The public perception of lawyers is that some of those who practice law are, to say the least, overzealous in charges for legal services.

If fees are not reduced by the Court to a reasonable amount, then Congress will do so as it has when other professions and organizations have abused the system. This Court does not wish to see politicians control attorneys’ fees.

As to the other factors to be considered as set out in Georgia v. Highway Express, supra, the Court does not believe this was a novel or difficult case; the attorneys demonstrated professional but not unusual skill; the case did not significantly preclude other employment; the customary fee for the matter should not exceed $2,500.00; the fee was based on an hourly rate, not on a contingency; there were no time limitations imposed by the client; the amount involved—$300.00—claimed and the results obtained were not significant; the attorneys are experienced and have a good reputation; the case was not undesirable; and the Court is not aware of the nature and length of the professional relationship between the Plaintiffs and the attorneys. Finally, the Court is not aware of awards in similar cases.

C. Defendant’s motion for attorney’s fees.

Defendant appears to contend that it is entitled to attorney’s fees incurred after November 14, 1990. Rule 11 of the Federal Rules of Civil Procedure permits the Court to impose sanctions if Plaintiffs’ conditional acceptance of the Offers of Judgment was not “well grounded in fact” *588or was “not warranted by existing law or a good faith argument for the extension, modification, or reversal of existing law”.

The notice of Offers of Judgment submitted by Defendant appear to cover the entire complaint. Moreover, correspondence between the parties also indicate that Defendant intended the Offers of Judgment to dispose of the case in its entirety. Therefore, there appears to be little factual support for Plaintiffs’ statement in the acceptances that “[D]efendant has made no Offer of Judgment concerning Plaintiffs’) request for injunctive relief and for a declaratory judgment”.

The Court believes that Defendant is entitled to the award of attorney’s fees under Rule 11. On May 10, 1991, counsel for Defendant filed an affidavit attesting to the fact that he had spent only approximately seven (7) hours working on this case. Accordingly, the Court will award to Defendant for its attorney’s fees the amount of $700.00. This amount is to be offset against the attorney’s fees awarded to Plaintiffs.

III. CONCLUSION.

Rule 68 does not permit conditional acceptances of Offers of Judgment. Accordingly, it is erroneous for Plaintiffs to contend that no Offers of Judgment were made regarding the portion of. the complaint addressing equitable relief. However, the Court has found that Plaintiffs timely filed an amended acceptance which subjects the entire complaint to the purview of the Offers of Judgment.

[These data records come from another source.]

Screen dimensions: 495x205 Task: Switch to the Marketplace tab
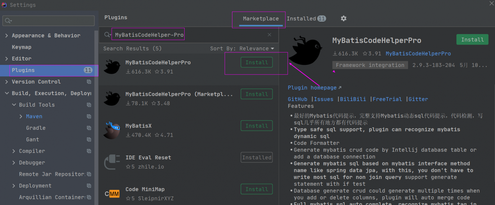pyautogui.click(x=261, y=19)
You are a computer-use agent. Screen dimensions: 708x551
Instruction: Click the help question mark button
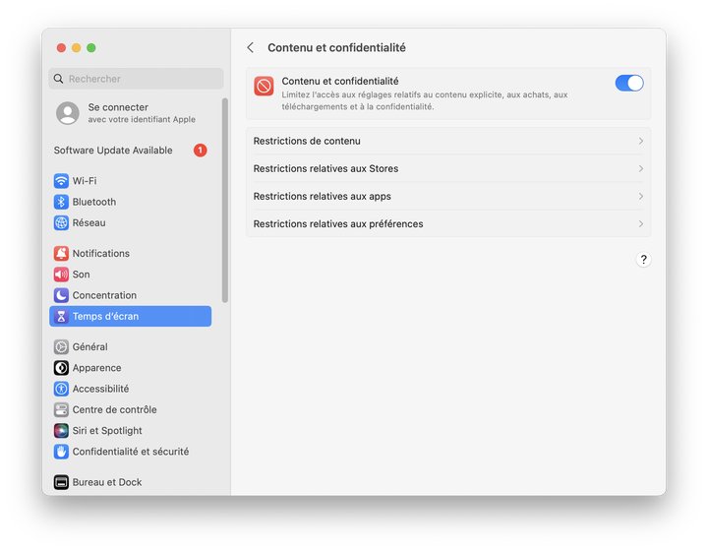643,260

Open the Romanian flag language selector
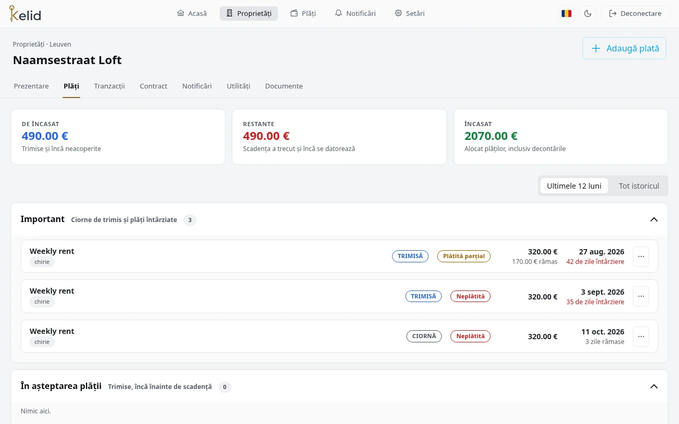tap(567, 13)
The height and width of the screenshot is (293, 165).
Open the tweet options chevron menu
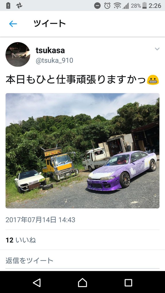(x=157, y=49)
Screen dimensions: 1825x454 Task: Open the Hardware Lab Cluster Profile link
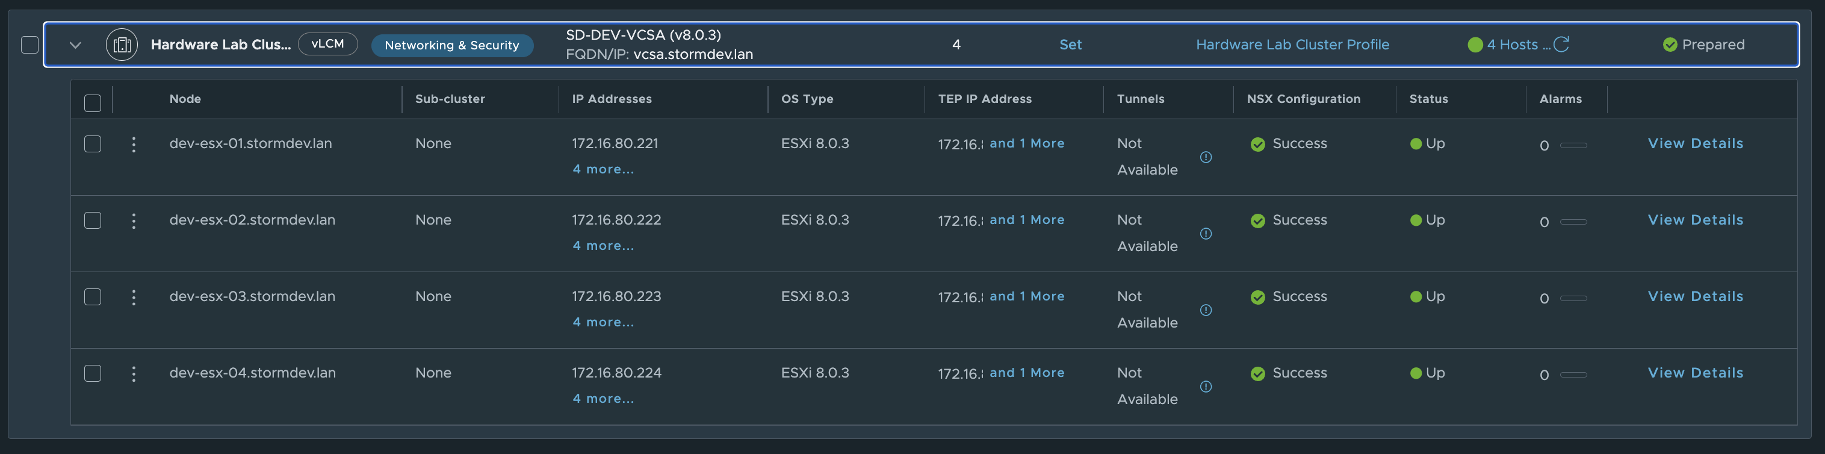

Defendant concedes that Plaintiffs are entitled to be awarded reasonable attorney’s fees incurred prior to the acceptance of the Offers of Judgment. However, Plaintiffs’ actual damages were only $300.00. Therefore, the Court believes that it was unreasonable for Plaintiffs to incur attorney’s fees in excess of $14,-000.00. Moreover, to award Plaintiffs attorney’s fees incurred after November 14, 1990 would be inconsistent with the clear purpose of Rule 68.

The Court believes Plaintiffs’ position regarding the conditional acceptance of the Offers of Judgment was not well grounded in fact. Therefore, Rule 11 sanctions, including awarding Defendant the attorney’s fees incurred in bringing its motion, are warranted in this case.

IV. ORDER OF COURT.

NOW, THEREFORE, IT IS ORDERED that:

(1) Defendant’s motion for an Order that this case is final pursuant to Rule 68 or in the alternative setting aside the Rule 68 Offer and Acceptance of Judgment be, and hereby is, GRANTED;
(2) Defendant’s motion for attorney’s fees be, and hereby is, GRANTED IN THE AMOUNT OF SEVEN HUNDRED AND NO/100 ($700.00) DOLLARS;
(3) Plaintiffs’ motion for attorney’s fees is GRANTED IN THE AMOUNT OF EIGHTEEN HUNDRED AND NO/100 ($1,800.00) DOLLARS (after the offset of $700.00 for Defendant’s attorney’s fees); and
(4) The Plaintiffs’ motion for expenses in the amount of EIGHT HUNDRED THIRTY EIGHT AND 25/100 ($838.25) DOLLARS is GRANTED.